Using spark + hive and connecting them with a JDBC URL from my application, in my mongo document, there is a column with a datatype of timestamp. when I try to connect using spark JDBC catalog, I get the following response along with an error:
{
_id: '10006546',
name: 'Ribeira Charming Duplex',
last_scraped: ISODate('2019-02-16T05:00:00.000Z')
}
stacktrace:-
if (assertnotnull(input[0, org.apache.spark.sql.Row, true]).isNullAt) null else staticinvoke(class org.apache.spark.unsafe.types.UTF8String, StringType, fromString, validateexternaltype(getexternalrowfield(assertnotnull(input[0, org.apache.spark.sql.Row, true]), 38, space), StringType), true, false, true) AS space#778
if (assertnotnull(input[0, org.apache.spark.sql.Row, true]).isNullAt) null else staticinvoke(class org.apache.spark.unsafe.types.UTF8String, StringType, fromString, validateexternaltype(getexternalrowfield(assertnotnull(input[0, org.apache.spark.sql.Row, true]), 39, summary), StringType), true, false, true) AS summary#779
if (assertnotnull(input[0, org.apache.spark.sql.Row, true]).isNullAt) null else staticinvoke(class org.apache.spark.unsafe.types.UTF8String, StringType, fromString, validateexternaltype(getexternalrowfield(assertnotnull(input[0, org.apache.spark.sql.Row, true]), 40, transit), StringType), true, false, true) AS transit#780
if (assertnotnull(input[0, org.apache.spark.sql.Row, true]).isNullAt) null else CheckOverflow(staticinvoke(class org.apache.spark.sql.types.Decimal$, DecimalType(6,2), fromDecimal, validateexternaltype(getexternalrowfield(assertnotnull(input[0, org.apache.spark.sql.Row, true]), 41, weekly_price), DecimalType(6,2)), true, false, true), DecimalType(6,2), true) AS weekly_price#781
at org.apache.spark.sql.errors.QueryExecutionErrors$.expressionEncodingError(QueryExecutionErrors.scala:1052)
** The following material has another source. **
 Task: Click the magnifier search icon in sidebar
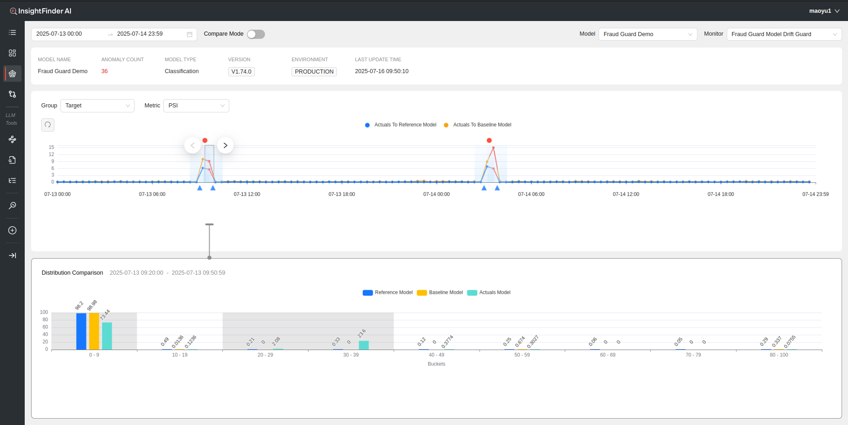tap(12, 206)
Caused by: java.lang.RuntimeException: java.sql.Timestamp is not a valid external type for schema of timestamp
at org.apache.spark.sql.catalyst.expressions.GeneratedClass$SpecificUnsafeProjection.ValidateExternalType_3$(Unknown Source)
at org.apache.spark.sql.catalyst.expressions.GeneratedClass$SpecificUnsafeProjection.If_9$(Unknown Source)
at org.apache.spark.sql.catalyst.expressions.GeneratedClass$SpecificUnsafeProjection.If_13$(Unknown Source)
at org.apache.spark.sql.catalyst.expressions.GeneratedClass$SpecificUnsafeProjection.MapObjects_2$(Unknown Source)
at org.apache.spark.sql.catalyst.expressions.GeneratedClass$SpecificUnsafeProjection.writeFields_1_18$(Unknown Source)
at org.apache.spark.sql.catalyst.expressions.GeneratedClass$SpecificUnsafeProjection.apply(Unknown Source)
at org.apache.spark.sql.catalyst.encoders.ExpressionEncoder$Serializer.apply(ExpressionEncoder.scala:207)
I tried following solution :-
new MongoTable(structType, MongoConfig.readConfig(properties));
private static StructType convertTimestampToString(StructType inferredSchema) {
// Create a new StructType by copying fields with modifications
StructType customSchema = new StructType();
// Iterate over each field and convert TimestampType to StringType
for (StructField field : inferredSchema.fields()) {
if (field.dataType() instanceof TimestampType) {
customSchema = customSchema.add(field.name(), DataTypes.StringType);
} else {
customSchema = customSchema.add(field);
}
}
return customSchema;
}
But it does not yield the expected result. For an independent application where I am trying to fetch a mongo document only using Spark JDBC catalog I am able to retrieve this document.